As protests erupt across the U.S. in reaction to the non-indictments of two White male police officers who killed two unarmed Black men, a discussion on the state of race relations in this country has also taken hold – particularly between the Arab American and African American communities. Parts of this conversation have been healthy, some ill-informed, but all of it has been necessary.
Unfortunately, recent events reflect that there is still a significant portion of people of our communities who don’t understand that our lived experiences with discrimination, racism, prejudice are more similar than they are different.
The U.S. has always been a land of dichotomy. On one hand, it’s been a land of hope for immigrants who seek the “American Dream” of economic prosperity, quality education and religious freedom.
On the other, the American Dream has been imperfect and used as a sword to perpetuate atrocities against communities of color – 95 percent of Native Americans were murdered and their land stolen, more than three centuries of chattel slavery of Africans, a significant percentage of those enslaved being Muslims, Jim Crow Era segregation, Japanese internment camps, extrajudicial killing, deportation and targeting and the list goes on and on.
As groups of people immigrate here, many fail to see past the promise of a better life to the structural racism in which the U.S. was established upon and that persists in every facet of government. This is a legacy that shamefully continues to marginalize communities of color through economic and educational disenfranchisement and a broken justice system that makes interactions with law enforcement and our judicial system a matter of life and death.
Make no mistake, these are systems designed to marginalize certain groups, while providing unencumbered de facto privilege to all of those who are outside of those groups.
Arabs and Muslims are no strangers to the consequences built on a broken system. They know all too well about the pernicious oppression which causes abject poverty and educational inequities. They know all too well about the unfairness of militarized police tactics and lopsided court proceedings. Arabs and Muslims have lived these realities in the U.S. and abroad and spoke out in mass protests that were heard across the globe.

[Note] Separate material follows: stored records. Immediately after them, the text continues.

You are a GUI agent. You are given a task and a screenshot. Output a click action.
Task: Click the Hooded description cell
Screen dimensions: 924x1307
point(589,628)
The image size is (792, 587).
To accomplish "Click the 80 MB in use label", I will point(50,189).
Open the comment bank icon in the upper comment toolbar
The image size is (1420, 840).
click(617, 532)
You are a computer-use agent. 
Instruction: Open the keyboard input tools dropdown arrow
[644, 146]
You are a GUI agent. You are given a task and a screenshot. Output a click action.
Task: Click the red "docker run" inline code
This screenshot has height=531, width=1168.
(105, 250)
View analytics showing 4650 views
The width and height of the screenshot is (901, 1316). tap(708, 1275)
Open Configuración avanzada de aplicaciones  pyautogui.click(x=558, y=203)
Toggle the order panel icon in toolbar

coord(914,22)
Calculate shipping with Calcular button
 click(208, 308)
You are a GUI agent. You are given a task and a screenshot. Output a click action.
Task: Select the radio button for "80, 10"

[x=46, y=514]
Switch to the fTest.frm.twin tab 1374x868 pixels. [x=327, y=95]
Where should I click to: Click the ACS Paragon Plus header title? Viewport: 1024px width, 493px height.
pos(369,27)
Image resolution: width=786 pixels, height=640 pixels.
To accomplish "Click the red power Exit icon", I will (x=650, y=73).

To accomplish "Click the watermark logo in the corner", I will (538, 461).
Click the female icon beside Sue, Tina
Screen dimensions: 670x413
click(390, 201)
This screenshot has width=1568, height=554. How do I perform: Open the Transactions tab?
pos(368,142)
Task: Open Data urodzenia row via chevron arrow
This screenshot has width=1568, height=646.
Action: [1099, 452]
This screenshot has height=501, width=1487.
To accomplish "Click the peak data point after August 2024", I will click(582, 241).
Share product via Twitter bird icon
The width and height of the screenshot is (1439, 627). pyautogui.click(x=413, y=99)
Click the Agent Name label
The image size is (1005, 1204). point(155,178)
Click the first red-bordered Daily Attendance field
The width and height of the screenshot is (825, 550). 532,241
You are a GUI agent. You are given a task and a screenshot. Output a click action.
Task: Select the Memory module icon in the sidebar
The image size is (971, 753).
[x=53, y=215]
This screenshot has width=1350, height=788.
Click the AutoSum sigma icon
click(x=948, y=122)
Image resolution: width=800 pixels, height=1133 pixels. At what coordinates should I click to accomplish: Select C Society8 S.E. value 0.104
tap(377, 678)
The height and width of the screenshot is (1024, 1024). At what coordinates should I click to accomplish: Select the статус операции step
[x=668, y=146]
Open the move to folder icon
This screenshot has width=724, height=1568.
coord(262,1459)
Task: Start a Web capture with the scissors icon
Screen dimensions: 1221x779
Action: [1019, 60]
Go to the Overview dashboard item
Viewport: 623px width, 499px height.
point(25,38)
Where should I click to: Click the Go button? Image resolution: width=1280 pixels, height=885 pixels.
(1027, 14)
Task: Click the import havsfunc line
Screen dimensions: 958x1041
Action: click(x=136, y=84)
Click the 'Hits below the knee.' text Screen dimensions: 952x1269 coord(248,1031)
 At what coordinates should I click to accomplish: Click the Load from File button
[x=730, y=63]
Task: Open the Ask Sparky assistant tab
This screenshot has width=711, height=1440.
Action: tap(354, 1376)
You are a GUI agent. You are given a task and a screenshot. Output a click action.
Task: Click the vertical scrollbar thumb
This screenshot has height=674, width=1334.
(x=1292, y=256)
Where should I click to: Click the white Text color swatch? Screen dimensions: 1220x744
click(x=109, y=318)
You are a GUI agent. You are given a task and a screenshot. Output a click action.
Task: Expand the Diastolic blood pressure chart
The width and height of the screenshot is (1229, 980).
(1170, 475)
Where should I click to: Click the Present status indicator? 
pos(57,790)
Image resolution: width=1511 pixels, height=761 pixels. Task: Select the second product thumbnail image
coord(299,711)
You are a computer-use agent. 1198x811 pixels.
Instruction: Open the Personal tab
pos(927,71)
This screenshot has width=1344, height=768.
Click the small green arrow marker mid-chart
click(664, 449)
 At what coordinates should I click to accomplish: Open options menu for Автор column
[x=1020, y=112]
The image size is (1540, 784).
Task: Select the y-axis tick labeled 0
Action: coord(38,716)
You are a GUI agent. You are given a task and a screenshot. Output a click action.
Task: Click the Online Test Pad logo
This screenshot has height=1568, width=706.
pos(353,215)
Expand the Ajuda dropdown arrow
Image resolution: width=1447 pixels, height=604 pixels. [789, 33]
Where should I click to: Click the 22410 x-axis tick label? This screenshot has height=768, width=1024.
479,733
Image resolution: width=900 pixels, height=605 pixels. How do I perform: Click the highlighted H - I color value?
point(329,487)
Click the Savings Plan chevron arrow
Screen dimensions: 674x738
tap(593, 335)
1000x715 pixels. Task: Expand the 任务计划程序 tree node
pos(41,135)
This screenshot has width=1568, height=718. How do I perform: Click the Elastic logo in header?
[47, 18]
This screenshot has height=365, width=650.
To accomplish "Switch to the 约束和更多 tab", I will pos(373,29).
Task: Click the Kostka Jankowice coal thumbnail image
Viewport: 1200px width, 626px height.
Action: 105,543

When the Arab Spring launched from Tunisia, then Egypt and beyond, there was much compassion shown for people in the streets who protested against economic turmoil, joblessness and heavy handed police tactics, even as protests turned violent. However, many people in the Arab American community utterly fail to have similar empathy for African Americans who have resorted to similar protests due to centuries of these conditions – instead focusing on the small amount of violence, looting and arson to justify the police actions.
When the Occupy Wall Street movement, which was predominately White, took place proclaiming inspiration from the Arab Spring, many in our communities felt pride and similarly praised the 99 percent, even when those protests turned violent and disruptive. The same individuals now criticize #HandsUpDontShoot and #ICantBreathe protests and shake their heads at the desperation being expressed in the communities under siege.
This is the very definition of cognitive dissonance– the discomfort we feel when we hold contradictory beliefs and therefore begin to distance ourselves from the very ideas and people that cause this discomfort.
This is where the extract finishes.